Familiarise yourself with Jürgen Klopp by checking out these ten interesting facts about the newly appointed Liverpool boss.

Klopp left Borussia Dortmund as the joint-most successful coach in the club's history, having matched Ottmar Hitzfeld's five-trophy haul. He claimed two Bundesliga titles, a German Cup and two Super Cups during his stay.

Those achievements saw him named German Football Manager of the Year in both 2011 and 2012. He remains the only man to have won the award in consecutive years since it was started in 2002.

During his playing career, Klopp earned a diploma in sports science from Goethe University in Frankfurt. Somewhat surprisingly, his thesis focused on racewalking, rather than football.

The German led Mainz to the Bundesliga for the first time in their history in 2004 courtesy of a third-placed finish in the second tier. They retained their top-flight status for the next three seasons.

The 48-year-old faced Liverpool as a manager even prior to Dortmund's 4-0 friendly defeat at Anfield in 2014, having beaten the Reds 5-0 in another non-competitive tie in the summer of 2006 with Mainz. After the second encounter, he reportedly remarked: "Once, I won 5-0 against Liverpool in pre-season with Mainz and afterwards we got relegated. For me, it's now standing 5-4."
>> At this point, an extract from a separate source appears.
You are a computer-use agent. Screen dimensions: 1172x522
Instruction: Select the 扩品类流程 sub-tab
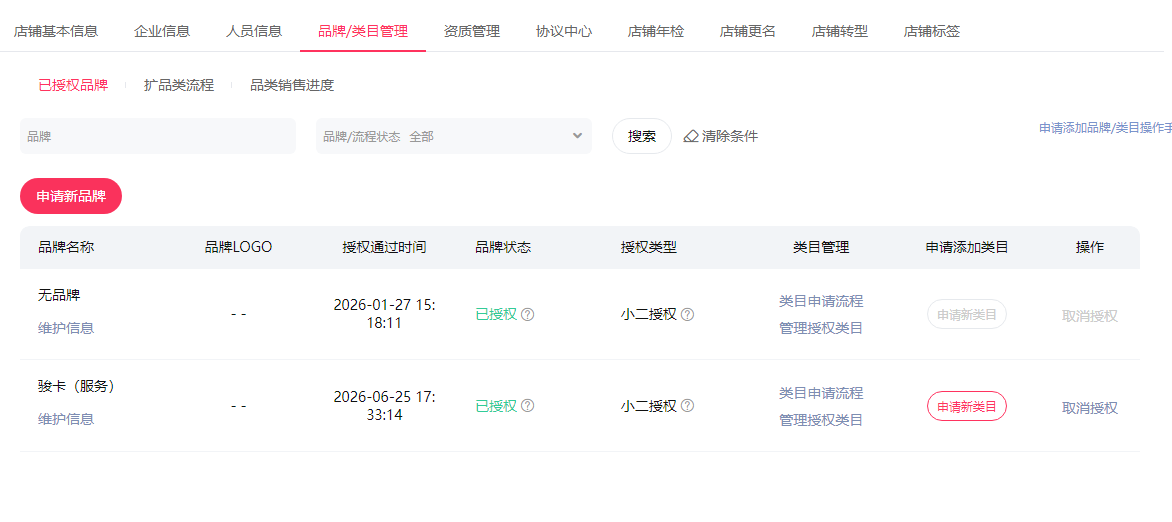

Klopp is known for his exuberant touchline celebrations and once revealed that he tore a muscle after getting carried away when his team had scored a goal. 

As a boy, the new Reds boss supported his hometown team VfB Stuttgart. He has previously revealed that his favourite player was defender Karlheinz Forster, a two-time World Cup runner-up with West Germany.

Dortmund took on English sides on six occasions under Klopp, twice being drawn against Arsenal and once against Manchester City in the Champions League. They earned two wins from those fixtures - one against each team - while two ended in draws and two in defeat.

BVB's league win in 2011-12 saw them set a new Bundesliga record points total of 81, though this was beaten by Bayern Munich's 91-point haul the following season under Jupp Heynckes.

Klopp was regularly spotted walking home from Dortmund's Westfalenstadion after games, and once explained that the journey gave him time to think about how his team had played.